The latest findings from the Scottish Property Federation found that LBTT in 2016/17, across all sectors generated revenues of £481.1m, £56.9m (10.6%) below the Scottish Government’s forecast, and only £65.1m more than the first year’s take.
The Scottish Government forecast in its 2016/17 budget that it would raise £538m from LBTT. This is despite current average monthly LBTT revenue standing at £36.5m.
The introduction of Additional Dwelling Supplement (ADS), which taxes commercial and residential owners on second properties, is thought to have boosted LBTT figures significantly, but not enough to meet targets. Excluding the new ADS, LBTT revenue for 2016/17 was £389.8m, £26.2m (6.3%) less than in 2015/16.
The Scottish Government raised £214.2m from commercial LBTT in 2015/16. In 2016/17 that figure was only £177.3m – a decrease of £36.9m or 17.2%.
LBTT was recently criticised in a study commissioned by the Scottish Government on the recommendation of the Scottish Fiscal Commission to explore model option for forecasting the housing market. The study found the modelling was “ill-suited” and “poor” with the tax very difficult to accurately forecast.
Alasdair Humphery, Lead Director at JLL in Scotland, said: “We’ve now passed the two year anniversary of LBTT and it is clear to see a negative impact on Scotland’s property market. The latest Scottish Property Federation figures suggest that the most recent tax targets set by the Scottish Government have fallen short by around £60 million with commercial property receipts well down on last year’s tally and behind expectations.
“For too long, commercial property receipts have been used to balance out an underperforming residential market, caused by heavy handed taxation particularly at the middle and top ends of the market.
“Homeowners are facing further obstacles to sell their homes in the £325,000 to £750,000 bracket, with a 10 per cent tax handed to buyers.
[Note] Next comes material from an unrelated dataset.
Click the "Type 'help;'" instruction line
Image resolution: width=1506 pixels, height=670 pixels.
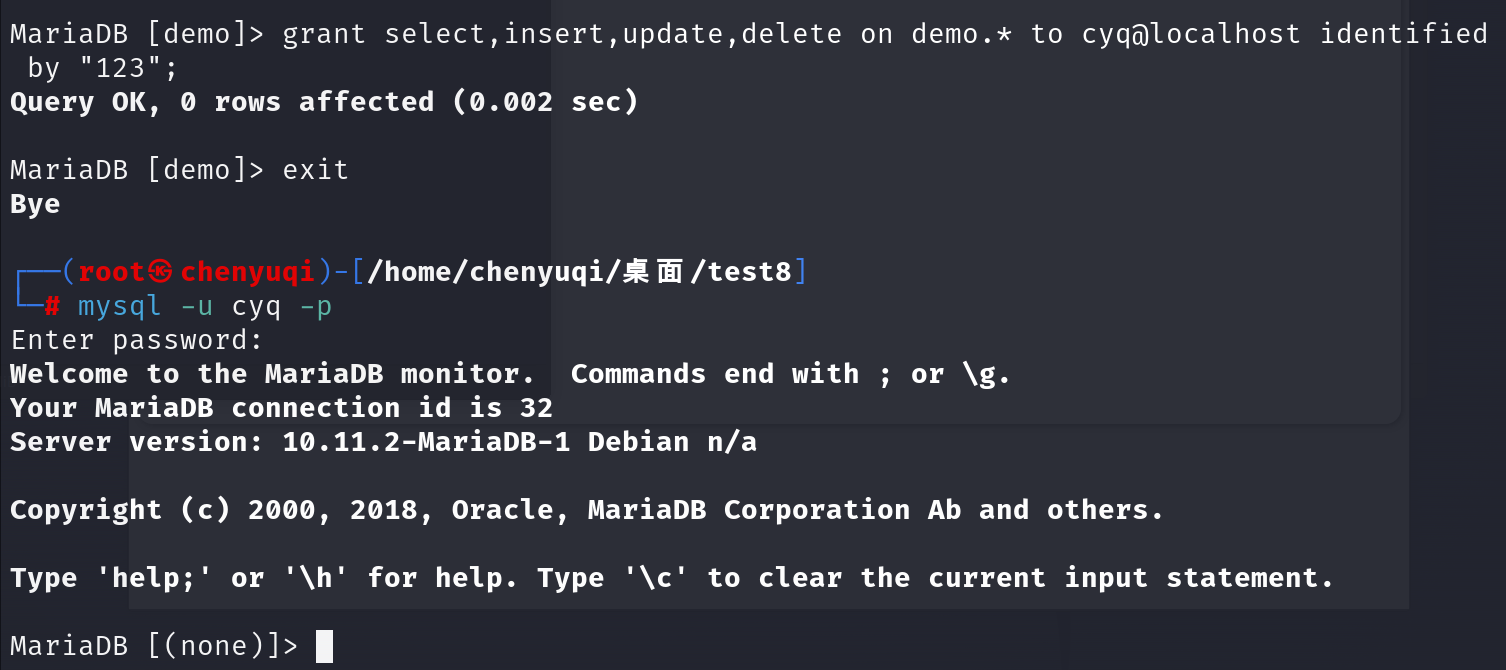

The tax has undoubtedly stifled within this bracket, especially in central belt cities where homes are more expensive.
“Mid-market transactions, which are typically the life blood of any property market, have been restricted by this broad banding, making it hard for people to either buy larger homes or downsize to smaller ones. By revising the threshold currently in place across sales from £325,000 to £750,000, we would most likely see an increase in buyer activity, to the benefit of the tax pot and the property market.
“At the top end of the market there is also a value discrepancy between Scotland and England, creating an uneven playing field. For instance, LBTT would place an extra £45,000 to the cost of a £1m home if the property is bought in Scotland rather than England.
“Aside from those already living in Scotland, another consideration is the impact higher taxation is having on people looking to relocate to Scotland for work, particularly those moving from London or other large English cities. When faced with increased income tax and stamp duty proportionately higher than in England, there is a risk that hefty taxation could deter high profile hires from relocating to Scotland.”